“No one can explain exactly what happens within us when the doors behind which our childhood terrors lurk are flung open.”
― W.G. Sebald, Austerlitz
Turning the pages of the novel Austerlitz makes for one powerful, emotionally wrenching experience. Here's what esteemed critic Michiko Kakutani wrote as part of her New York Times review: "We are transported to a memoryscape - a twilight, fogbound world of half-remembered images and ghosts that is reminiscent at once of Ingmar Bergman's Wild Strawberries, Kafka's troubling fables of guilt and apprehension and, of course, Proust's Remembrance of Things Past.''
With his lyrical, poetic language, German born W. G. Sebold reminds me of the Nobel prize winning French author Patrick Modiano. Mr. Sebold blends fact and fiction in his tale of an unnamed narrator meeting and befriending a historian of European architecture by the name of Jacques Austerlitz. Also included are more than six dozen photographs along with a number of illustrations and charts.
The more we come to know Austerlitz in his recounting of his past, how he arrived in Britain in 1939 as a refugee, age four, from Nazi infested Czechoslovakia, how he was adopted and raised by an older Welsh minister and his wife, how, as an adult, he returned to Prague and located a close friend of his vanished mother and father, how he then further traced the fate of his parents, the more our hearts open not only to Austerlitz and his family but all the many men and women and children who suffered the brutality and madness of the Nazis.
I suspect one reason Mr.

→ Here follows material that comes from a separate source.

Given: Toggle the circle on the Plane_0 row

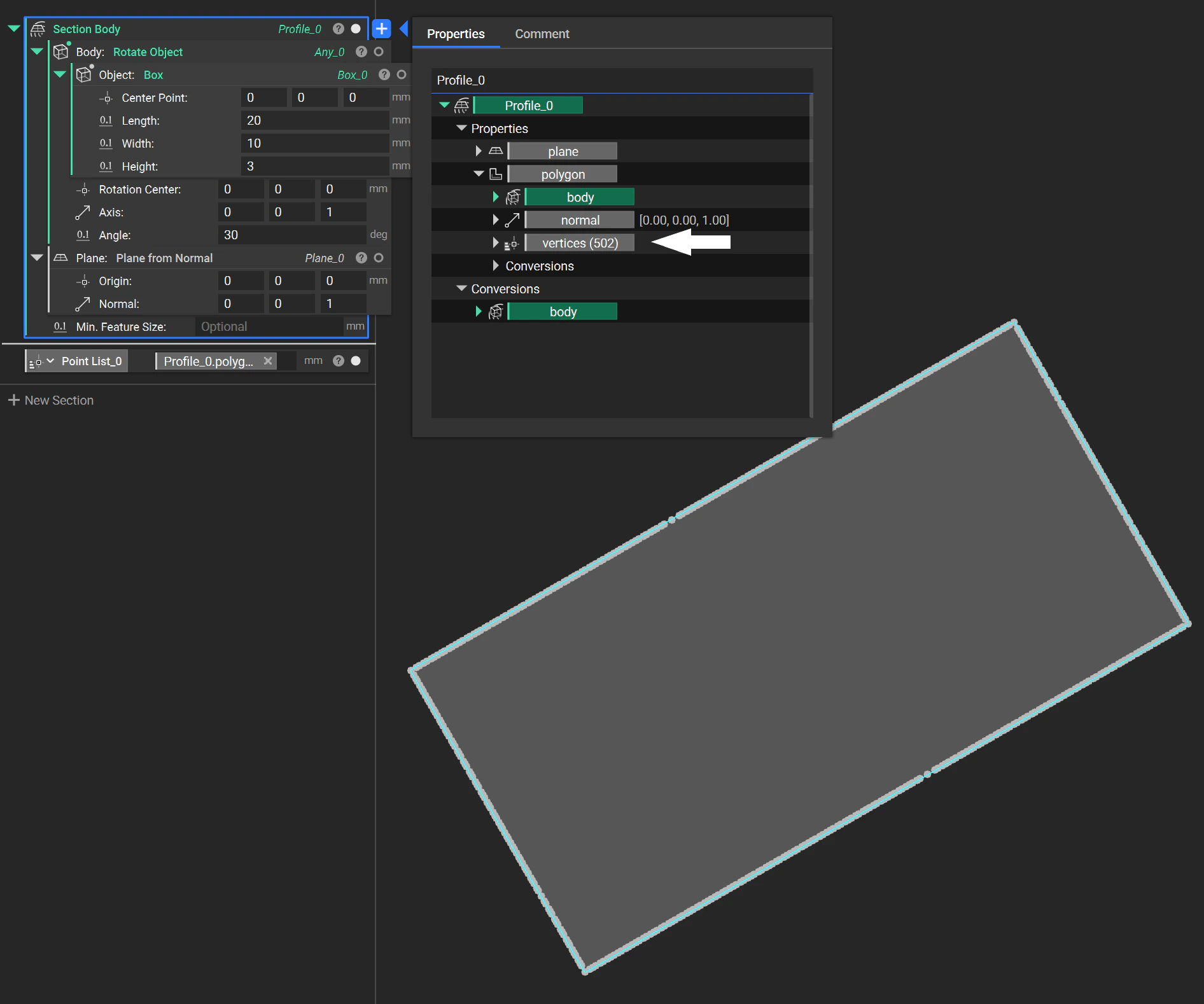Looking at the screenshot, I should tap(379, 258).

Sebold included the many black and white photographs as part of his novel goes back to what art critic Robert Hughes noted about the Holocaust: photography captured the ghastliness of the atrocities in a way other forms of art could not. In an attempt to retain the tone of this deeply moving literary work, I have included black and white photographs of my own choosing to accompany direct quotes from the novel.

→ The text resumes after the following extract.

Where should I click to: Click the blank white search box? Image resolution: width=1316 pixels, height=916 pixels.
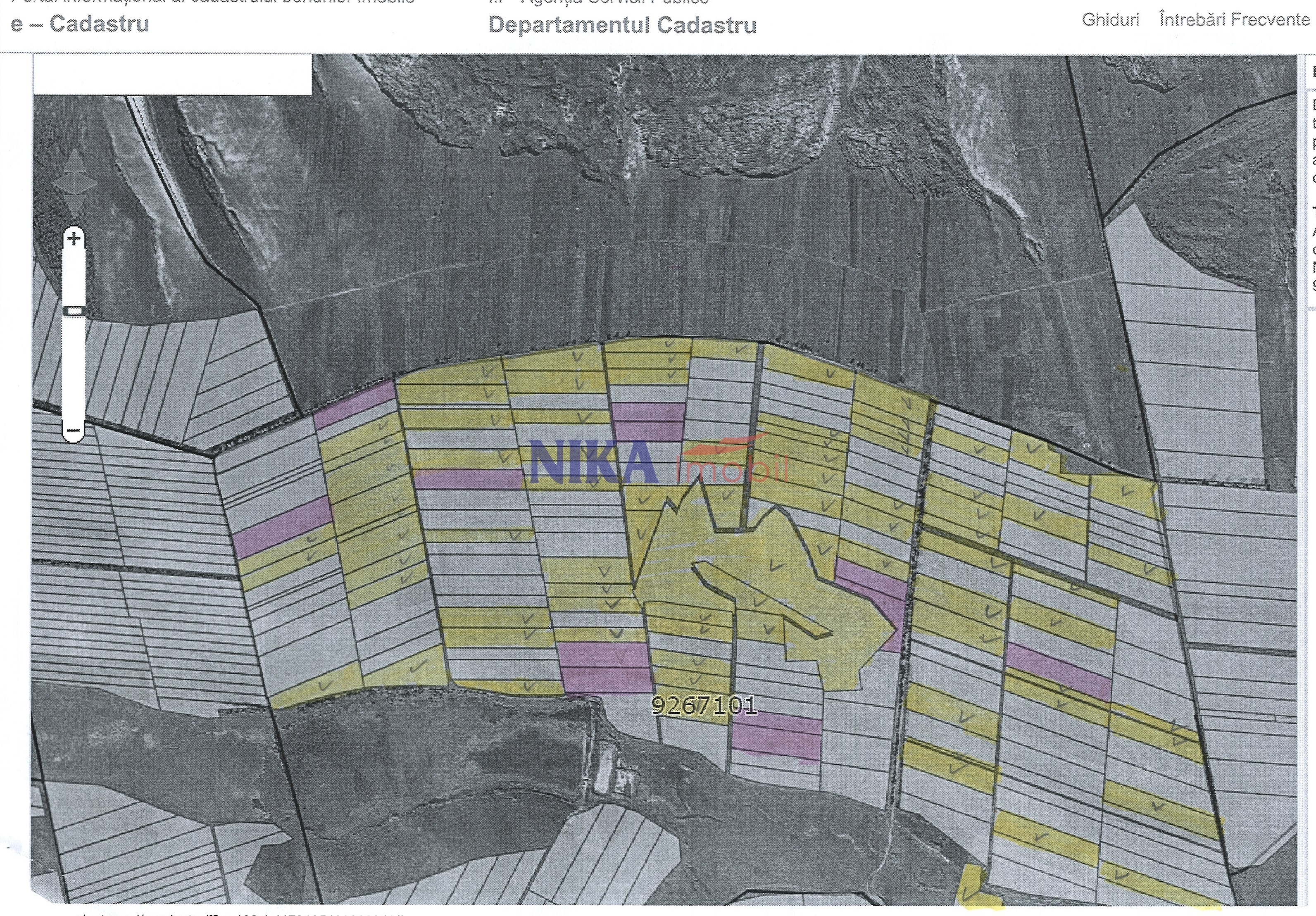click(172, 74)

"It was only by following the course time prescribed that we could hasten through the gigantic spaces separating us from each other. And indeed, said Austerlitz after a while, to this day there is something illusionistic and illusory about the relationship of time and space as we experience it in traveling, which is why whenever we come home from elsewhere we never feel quite sure if we have really been abroad."

"As it was, I recognized him by the rucksack of his, and for the first time in as far back as I can remember I recollected myself as a small child, at the moment when I realized that it must have been to this same waiting room I had come on my arrival in England over half a century ago."

"After ninety seconds in which to defend yourself to a judge you could be condemned to death for a trifle, some offense barely worth mentioning, the merest contravention of the regulations in force, and then you would be hanged immediately in the execution room next to the law court, where there was an iron rail running along the ceiling down where the lifeless bodies where pushed a little further as required."

"Most of them were silent, some wept quietly, but outbursts of despair, loud shouting and fits of frenzied rage were not uncommon."

“The darkness does not lift but becomes yet heavier as I think how little we can hold in mind, how everything is constantly lapsing into oblivion with every extinguished life, how the world is, as it were, draining itself, in that the history of countless places and objects which themselves have no power or memory is never heard, never described or passed on.”

"The longer I think about it the more it seems to me that we who are still alive are unreal in the eyes of the dead, that only occasionally, in certain lights and atmospheric conditions, do we appear in their field of vision.”